El día amaneció espléndido. El trópico te lleva a extremos opuestos en horas o incluso minutos. El desayuno era tan cutre como el hotel. Mastiqué y bebí rápido. Ansiaba estar de nuevo en carretera. Pretendía llegar a Dindefelo esa tarde, no había confirmado con Liliana pero ella sabía que podía llegar.

La ruta a Tambacounda fue un placer. Poco tráfico, árboles cada vez más frondosos queriendo invadir la calzada, y un cielo que aunque algo encapotado, parecía dar tregua después de la guerra del día anterior. Las ropas se secaron en minutos y todo volvió a la normalidad. El asfalto sin embargo fue empeorando.

Asfaltochungo

Paré unos minutos en Tambacounda, una ciudad algo más pequeña que Kaolack y donde bajaba algo la intensidad del caos.

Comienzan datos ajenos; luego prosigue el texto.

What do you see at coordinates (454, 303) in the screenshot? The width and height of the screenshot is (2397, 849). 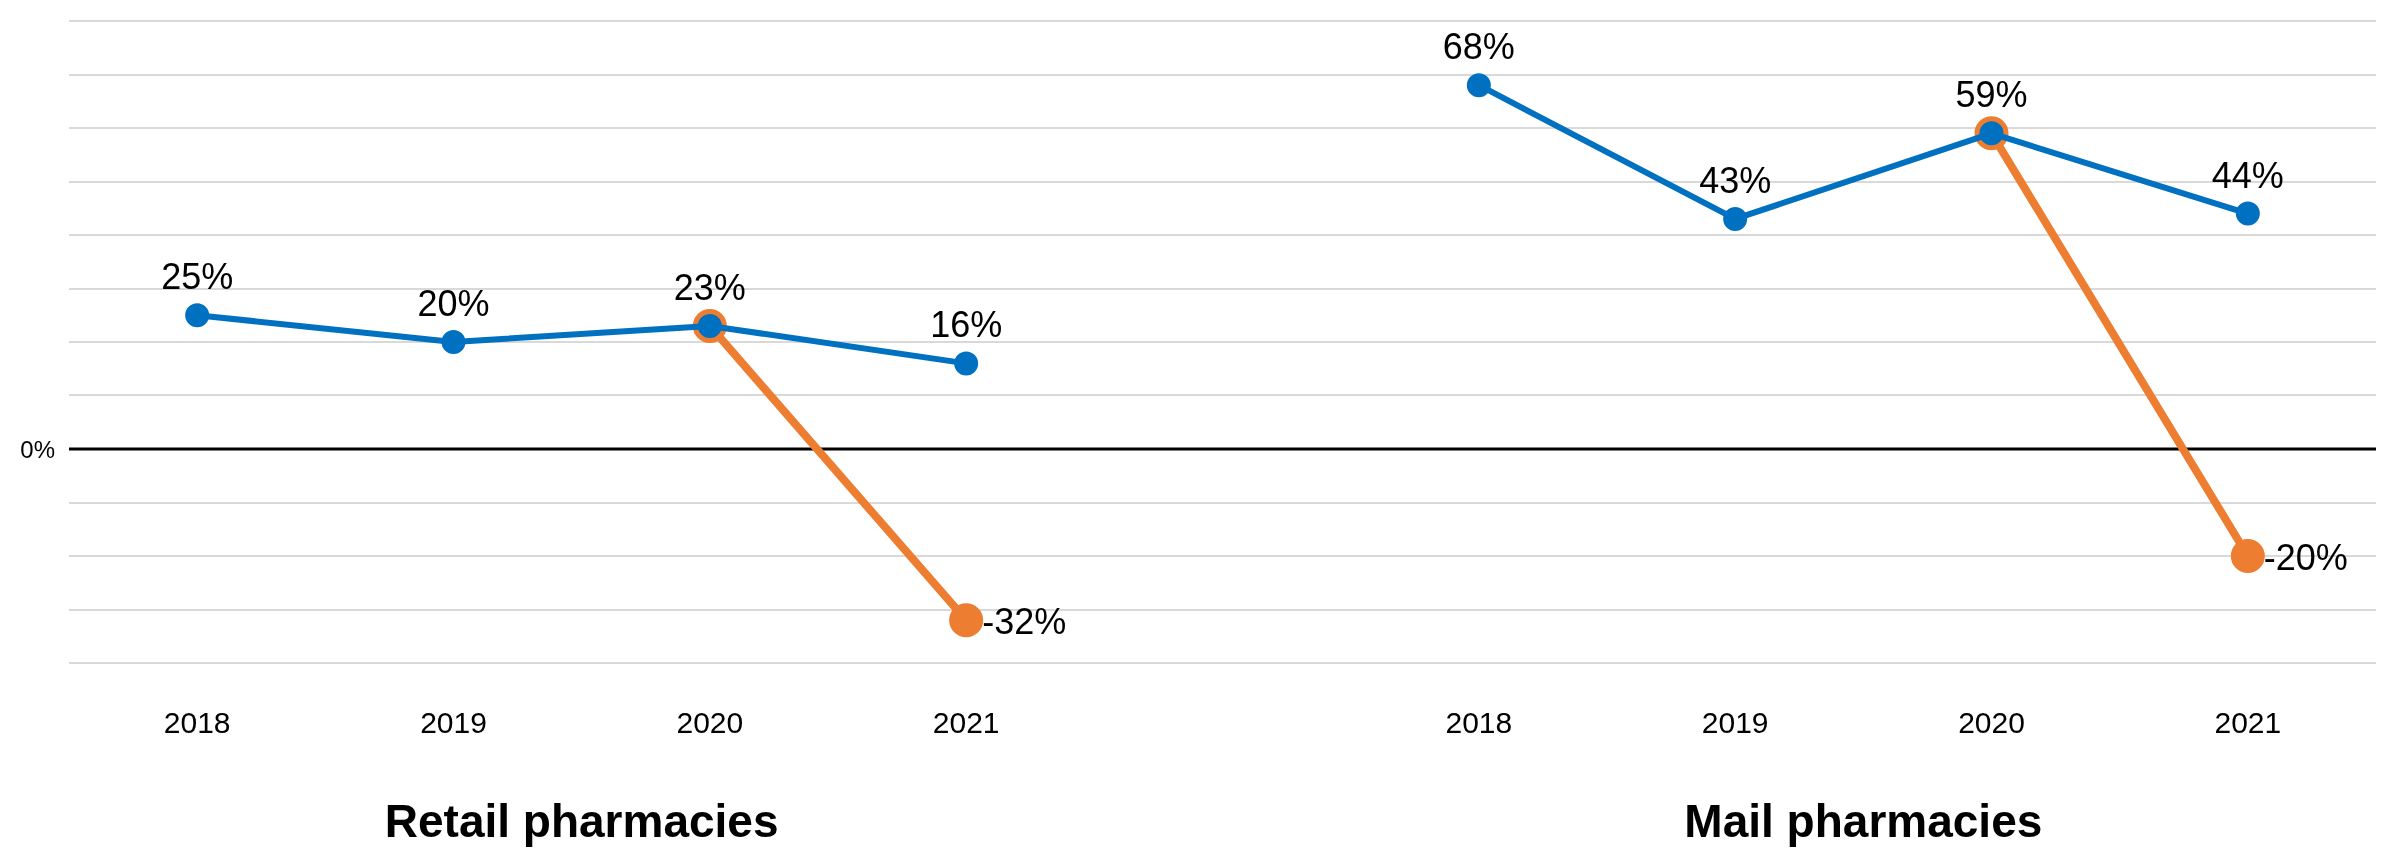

Compré un traje de agua color amarillo chillón por tres euros. Cambié de carretera y me dirigí al Parque Natural de Niokolo- Koba, atravesado literalmente por la calzada sin tener que salirse de la ruta a Kedougou, entre parajes ligeramente montañosos y los constantes rojos y verdes de todo el camino.

M1310004

Apenas había tráfico, la temperatura era perfecta, el entorno idílico, la moto funcionaba perfectamente, los angelitos cantaban y …

…una luz naranja y alarmante destelló violentamente en el cuadro de mandos. Se trataba de la reserva de la gasolina.

Cincuenta kilómetros después, todavía dentro de la zona protegida, paré a descansar.

Seguí mi agradable errar africano, preocupado pero sin dramatizar. La carretera desapareció kilómetros después para convertirse en una ancha y perfecta pista de intenso color rojo. Preparada para ser asfaltada.

Eh-

Paré en un pueblo atravesado por la pista y pregunté por la siguiente gasolinera. Después de un rápido cálculo terminé comprando un par de litros a un reventa de gasolina. En África como en Asía, existen estos pequeños comerciantes oportunistas en muchos pueblos sin gasolinera. El precio aumenta proporcionalmente dependiendo de la distancia a la que se encuentre el próximo surtidor.

Llegué a Kedougou sobre las cinco de la tarde. Reposté primero y descansé después mientras charlaba con un adolecente que se ofrecía como guía. Hablaba castellano. Le pregunté por la pista que llevaba a Dindefelo y perfectamente me indicó el camino. Sin perder tiempo continué siguiendo sus indicaciones. El gps dejó de marcar y las gentes se encargaron de sustituir al aparato tecnológico de reciente invención.

De nuevo la necesidad era la misma. Todos necesitamos saber llegar. Unos lo averiguamos preguntando a un satélite, y otros, la gran mayoría, preguntando a cualquier señor de la zona. La falta de cartografía me hizo cambiar de bando.

Los siguientes treinta kilómetros discurrieron sobre tierra roja. Tuve que pilotar levantado sobre la moto durante largos ratos. A veces a través de trozos bacheados, otras sobre firmes y rápidas rectas de tierra dura, y otras muchas atravesando charcos y barrizales, con olor a campo y plena sensación de libertad. En las varias paradas me visitaron curiosos visitantes sorprendidos por mi presencia. Teñí de marrón parte de la moto y medio traje. Y sin duda rejuvenecí diez años. Cruzar charcos es algo que a los niños nos mola.

charco

Un par de horas después llegaba a Dindefelo. Con ayuda de los primeros y perplejos habitantes que encontré, hallé sin problema la casa de Liliana. Una chica blanca que estudia chimpancés desde hace tres años, en un pueblo al sur de Senegal, no pasa desapercibida.

La familia con la que vive me acogió gustosamente, me prepararon una modesta habitación, cenamos bocadillos y nos fuimos a dormir muy pronto. A las siete de la mañana emprenderíamos camino a la montaña. Un pequeño pueblo llamado Afia era el destino. Allí necesitaban un pozo.